* **CONJUNTO DE TAREAS**:
**A)** Reformule en forma de lista el párrafo del texto sobre Botín y el Santander que empieza por «No puedo determinar con exactitud» y conserve sus datos principales.
**B)** Retome el texto sobre Botín y el Santander a partir de su última oración y continúelo.

Amusátegui lo intentó con todas sus fuerzas, pero sus carantoñas no lograron ablandar el impasible ademán de Botín.
No puedo determinar con exactitud el tipo de influencia que Botín ejerce sobre el Banco de España —mi impresión es que superior a la del propio gobernador—, pero lo cierto es que, valorando la taimada actuación que Ángel Corcóstegui interpretó en la fusión Bilbao-Vizcaya, decidió infiltrarlo en el Banco Central-Hispano, aprovechando la coartada suministrada por el Banco de España al señalarlo como su favorito. Concluida su misión, el mercenario vasco fue recompensado (oficialmente) con 108 millones de euros, presentándolo además como el salvador del Central-Hispano, cuando en realidad no había nada que salvar. Su misión se redujo a allanar el camino para que el Santander pudiera fagocitar a su competidor sin mayores contratiempos. Amusátegui, entre tanto, no se enteraba de por dónde le venían los tiros y, pese a estar por encima en el escalafón, «solo» recibió 56 millones de euros (oficiales) tras su patética despedida. Un grupo de accionistas consideraron que este comportamiento trascendía la mera generosidad y lo denunciaron a la justicia. Como de costumbre, los jueces fueron magnánimos con Botín; la sentencia concluyó que el patrón del Santander era hombre de ética extremadamente dudosa pero que, pese a ello, su actuación no había infringido la ley. El cántabro se maneja como nadie en la franja que discurre entre la ausencia de ética y la delincuencia.

* **DATOS PROPORCIONADOS**:

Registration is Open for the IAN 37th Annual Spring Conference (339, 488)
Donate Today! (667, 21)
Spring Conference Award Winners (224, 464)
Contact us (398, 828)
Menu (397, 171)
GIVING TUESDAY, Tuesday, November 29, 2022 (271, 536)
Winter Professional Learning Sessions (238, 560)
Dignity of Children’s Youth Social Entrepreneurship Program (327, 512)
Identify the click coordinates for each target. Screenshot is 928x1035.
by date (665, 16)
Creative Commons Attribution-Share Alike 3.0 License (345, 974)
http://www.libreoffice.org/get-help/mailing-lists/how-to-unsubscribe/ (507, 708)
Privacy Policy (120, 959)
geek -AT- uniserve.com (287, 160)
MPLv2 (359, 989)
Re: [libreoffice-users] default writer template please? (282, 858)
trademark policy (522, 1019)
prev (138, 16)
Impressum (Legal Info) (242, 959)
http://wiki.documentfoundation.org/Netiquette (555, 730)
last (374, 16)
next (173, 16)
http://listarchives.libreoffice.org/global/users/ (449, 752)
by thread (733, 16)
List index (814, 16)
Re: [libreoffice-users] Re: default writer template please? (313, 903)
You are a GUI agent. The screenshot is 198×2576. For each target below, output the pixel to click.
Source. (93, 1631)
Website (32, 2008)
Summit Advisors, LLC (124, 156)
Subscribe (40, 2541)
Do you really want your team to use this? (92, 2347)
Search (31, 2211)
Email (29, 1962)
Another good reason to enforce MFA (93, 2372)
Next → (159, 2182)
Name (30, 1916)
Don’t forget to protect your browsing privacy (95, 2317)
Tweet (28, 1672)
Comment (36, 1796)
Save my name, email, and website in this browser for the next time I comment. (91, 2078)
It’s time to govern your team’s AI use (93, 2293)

* **SOLUCIONES DE EJERCICIOS**:
**A)**
- Según la impresión del autor del texto, la influencia de Botín sobre el Banco de España supera la del propio gobernador.
- Botín valoró la actuación de Ángel Corcóstegui en la fusión Bilbao-Vizcaya y lo introdujo en el Banco Central-Hispano. Para ello se sirvió de que el Banco de España lo había señalado como su favorito.
- Al terminar su misión, Corcóstegui recibió oficialmente 108 millones de euros y fue presentado como salvador del Central-Hispano, aunque no había nada que salvar.
- Su verdadero cometido fue facilitar que el Santander absorbiera a su competidor sin contratiempos.
- Amusátegui no advirtió lo que ocurría. Aunque estaba por encima en el escalafón, recibió oficialmente 56 millones de euros tras su despedida.
- Un grupo de accionistas denunció ante la justicia este comportamiento.
- La sentencia calificó la ética de Botín de extremadamente dudosa, pero concluyó que no había infringido la ley.
- Botín se mueve con destreza entre la falta de ética y la delincuencia.

**B)**
Desde observatorio privilegiado, fui testigo directo de media docena de fusiones y absorciones bancarias: la del Banco Mercantil e Industrial por parte del Hispano Americano; fusión entre Banco Unión y Banco Urquijo; su resultante Urquijo-Unión absorbido por el Banco Hispano Americano y fusión de este con el Banco Central. La pesadilla concluyó con la oficial fusión y oficiosa absorción del Central-Hispano por parte del Santander.
Amusátegui fue toda su vida el gris secretario de Claudio Boada. Al poco tiempo de acceder a la presidencia del Banco Hispano Americano, ya quedó claro que su historia iba a ser la de un fracaso anunciado. Logró atemperar sus propias carencias, disfrazándolas con una ininterrumpida campaña de imagen, a cargo de un gabinete especializado que acabó convirtiéndose en su obsesión. La historia deja titulares y suele ser generosa con el epílogo de los mediocres, pero la autentica realidad queda en el recuerdo de quienes tuvimos ocasión de seguir de cerca los acontecimientos.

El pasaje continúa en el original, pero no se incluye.